Бросил на брезент пару уток и патронташ, прислонил к палатке двустволку, – движенья его были быстрыми, и тени вокруг костра запрыгали тревожные, разбойничьи. Маслянилось тускло открытое лезвие ножа-тесака рядом с утками. Это были кряквы, коричневые, с зеленоватыми вкрапинами на грудках и самых концах крыльев. Шеи у обеих неловко подвернуты. Неприятно было видеть это. Я посдвинул их в темноту, оттуда жадно блеснула вода речная, сейчас совсем черная, глянцевая.

Ронкин рассказывал:

– Там болото, клюква еще незрелая, но за ней-то и тянут они на ночь. А охотников– – чуть не за каждой осочиной, шмаляют почем зря, утка мечется, – беда!..

Но утром-то она ровнее пойдет, – он будто меня успокаивал, чудак. Стал разливать чай, опять пожалел: – Эх, не весна сейчас, а то бы угостил я вас чайком с березовым соком – лучше всякой заварки. Только не жидким соком, а знаете, скапливается он в стволах старых, сломанных, или в пнях, или в наростах в этих – как они называются? – забыл…

– Чага? – спросил я.

– Вот-вот, чага! В ней тоже сок коричневый собирается, густой, пахучий…

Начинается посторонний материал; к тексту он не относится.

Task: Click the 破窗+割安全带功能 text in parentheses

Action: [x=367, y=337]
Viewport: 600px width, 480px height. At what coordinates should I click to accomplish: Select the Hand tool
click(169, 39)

Как-то спешил он говорить, суетился, я удивленно взглянул на него, и он поймал этот взгляд, потупился и уж тогда только сказал, по-иному, печально:

– Напрасно я вам, Владимир Сергеевич, листки эти показывал давеча. Всколыхнули вы меня вопросом о Панине, и вот… Ругаю себя: нельзя свою ношу на чужие плечи перекладывать.

Я начал было пояснять, что, наоборот, мол, я виноват… Но видно, не такой человек был Ронкин, чтоб делать себе или кому-то уступки, – он оборвал меня резко:

– Может, ноша эта не каждому по плечу. Я понимаю, а бывает – выплеснется… Но все равно советую вам: с Паниным познакомьтесь, разыщите его в Москве, – это человек особенный. – Ронкин, подумав, пояснил: – Чтоб вы поняли точно: мы ведь там каждый день умирали и выживали, а выживали или уж абсолютные животные, на все готовые, или – я вам уже говорил – за счет мысли выживали. Только она и могла вывести за круги лагерные и дать надежду. А без этого… В соседнем бараке немец один жил, учитель, историк. Он до нас уже лет пять сидел. И вообразил себя римским гладиатором, любимцем наместника. Он каждый день шел на бой, смертный, но уверен был, если даже проиграет бой, его-то помилуют: он – любимец у коменданта лагеря. Комендант для негб, не знаю уж, кем только не был – и центурионом, и претором, и самим Цезарем, как когда. Но ему нужна была надежда, уверенность в себе – на этом пунктике он и свихнулся. Понимаете?.. Ну вот. А Панин меня – да не только меня! – не просто думать научил, сопоставлять, видеть дальше сегодняшнего – а большинство жило только сегодня, одним днем, сами же свою протяженность обрубали, понимаете? – он меня не просто думать научил: Панин – там, не здесь, не потом, а там! – для меня целым университетом стал. Ведь я в общем-то малограмотный человек. Вот писать – так едва-едва умею и не люблю…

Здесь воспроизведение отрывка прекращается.